Bitcoin Supply in Profit Recovers to 63.3% but Short-Term Holders Still Underwater

Bitcoin's on-chain profit metric has clawed back ground in recent weeks, but the data suggests the market hasn't fully shaken off the weakness that set in earlier this year. The percentage of Bitcoin supply in profit — a 7-day simple moving average — stood at 63.3% on May 18, up from a March low of 53.6% but still about 10 percentage points below January's levels and well under the historical cumulative average of roughly 76.9%.

Still below the norm

The current 63.3% reading means nearly two-thirds of Bitcoin's circulating supply is sitting on unrealized gains, but that's a far cry from the peaks seen earlier in 2026. The metric had been above 72% in January before sliding through February and March. While the recovery off the March low is notable, the gap to the long-term average suggests plenty of holders bought in at higher prices and haven't seen those positions turn green yet.
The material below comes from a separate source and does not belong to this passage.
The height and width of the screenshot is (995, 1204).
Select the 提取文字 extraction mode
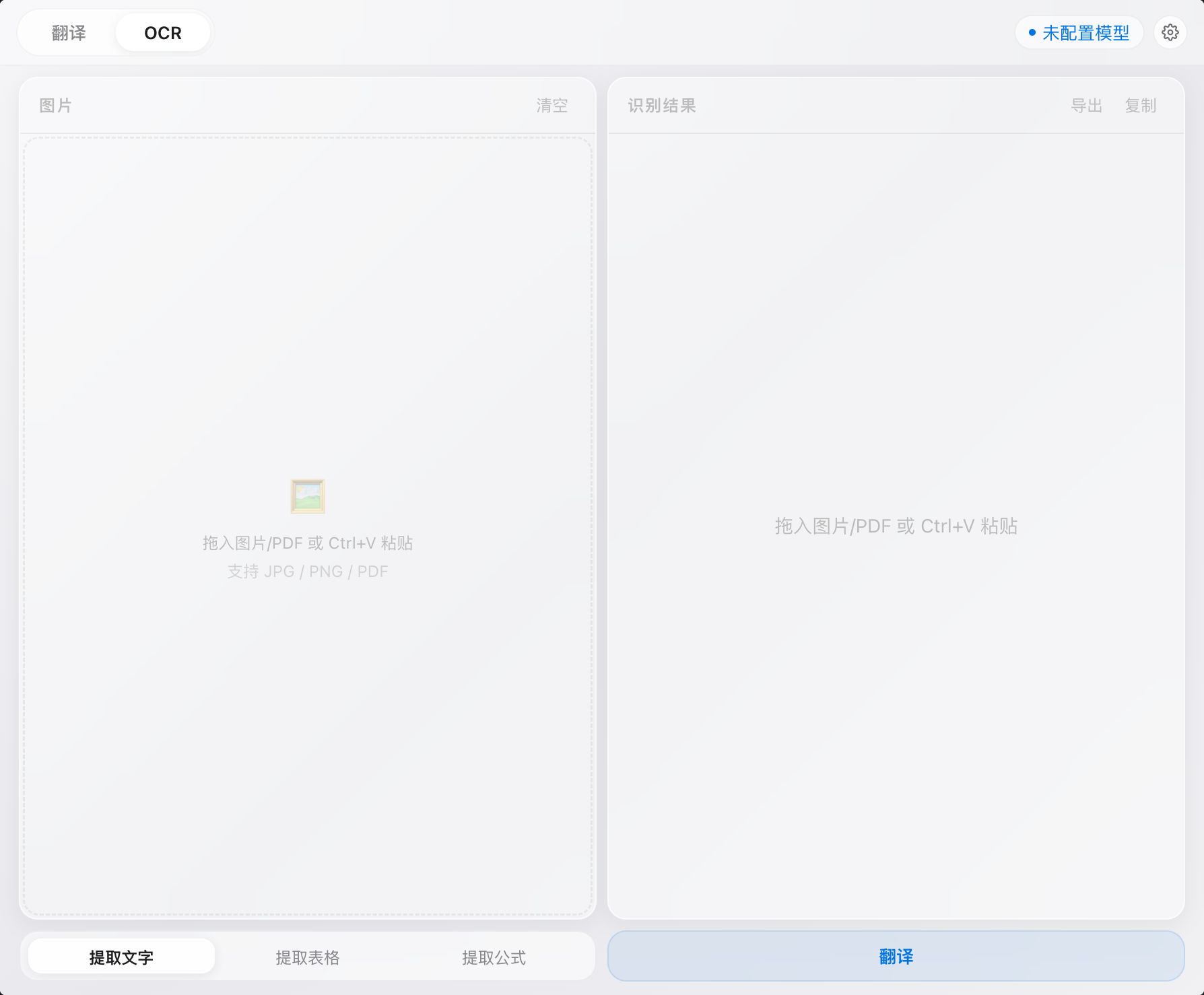coord(121,957)

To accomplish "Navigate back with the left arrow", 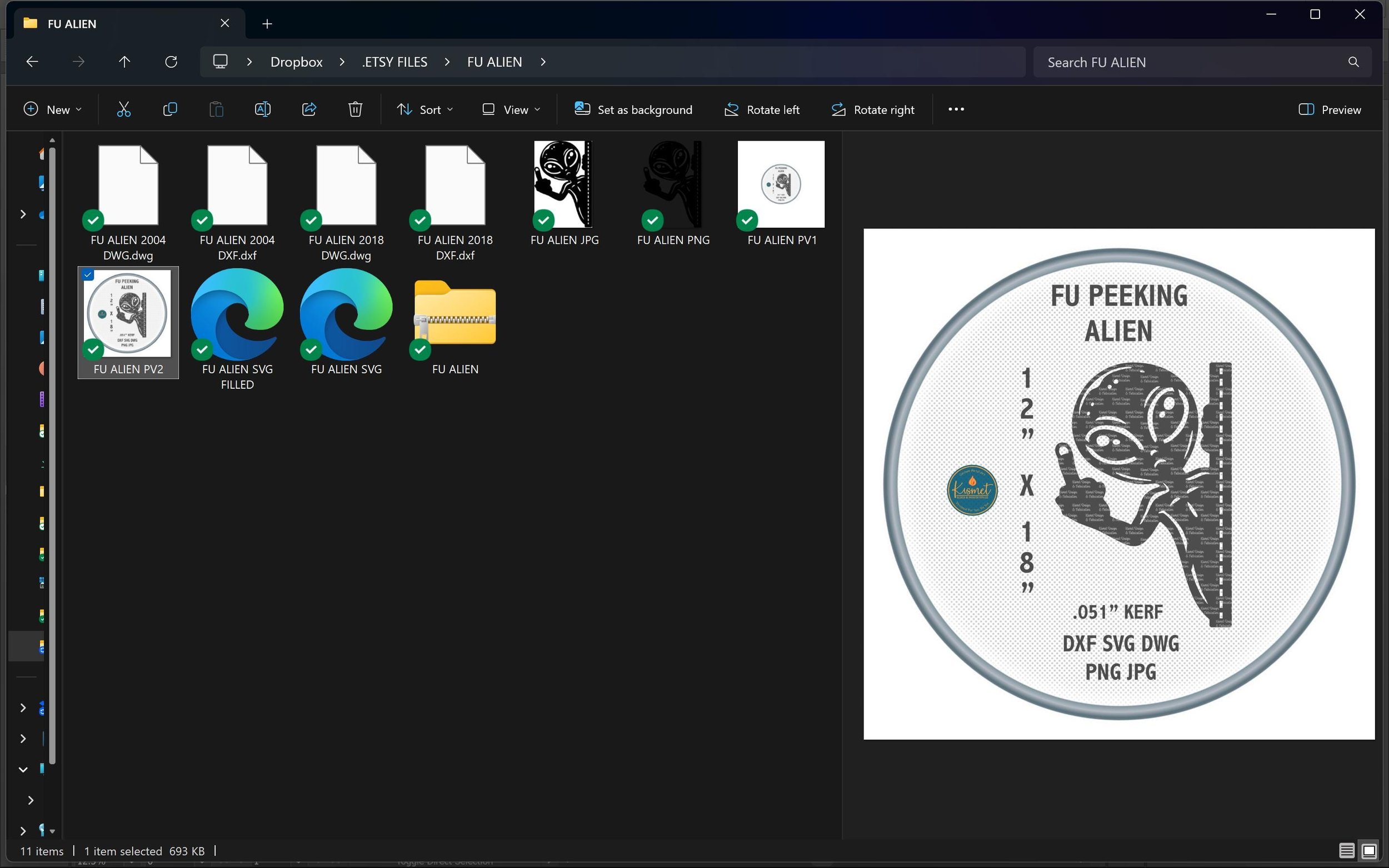I will pyautogui.click(x=32, y=62).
Short-term holders in the red

A closer look at short-term holders — typically defined as addresses that have held coins for 155 days or less — shows a more fragile picture. The Short-Term Holder Spent Output Profit Ratio (STH-SOPR) 7-day SMA was 0.9994 on May 18, just below the neutral 1.0 mark that separates profit-taking from loss realization. That means the average short-term holder who moved coins in the past week took a slight loss. The metric had recovered from a cycle low of 0.967 in early February and stabilized in the 1.001-1.009 range through April, but it slipped back below parity recently.

The $76,000–$77,000 line

Analyst Axel Adler Jr., who tracks these metrics, describes the current phase as a recovery that hasn't fully normalized. He maintains a neutral stance with a cautious bias, pointing to a critical price zone between $76,000 and $77,000. Bitcoin traded around $76,900 at the time of the analysis and was at $77,015 at press time. If the price can hold above that band, Adler argues, STH-SOPR could push back above 1.0. A drop to the $73,000–$74,000 range, however, could drag the metric to 0.98–0.99, signaling deeper short-term pain.

What a real reversal would look like

Adler lays out a few concrete markers for a stronger confirmation of a trend change. STH-SOPR would need to stay above 1.0 for five to seven consecutive days. Bitcoin itself would need to climb above $78,000 to $80,000. And the supply-in-profit figure would have to move toward the 68%–70% range. None of those conditions are met yet, leaving the market in a gray zone.

For now, Bitcoin is hugging the lower boundary of Adler's critical zone. Whether it can hold or slips further will likely determine whether short-term holders start to feel relief — or more pain.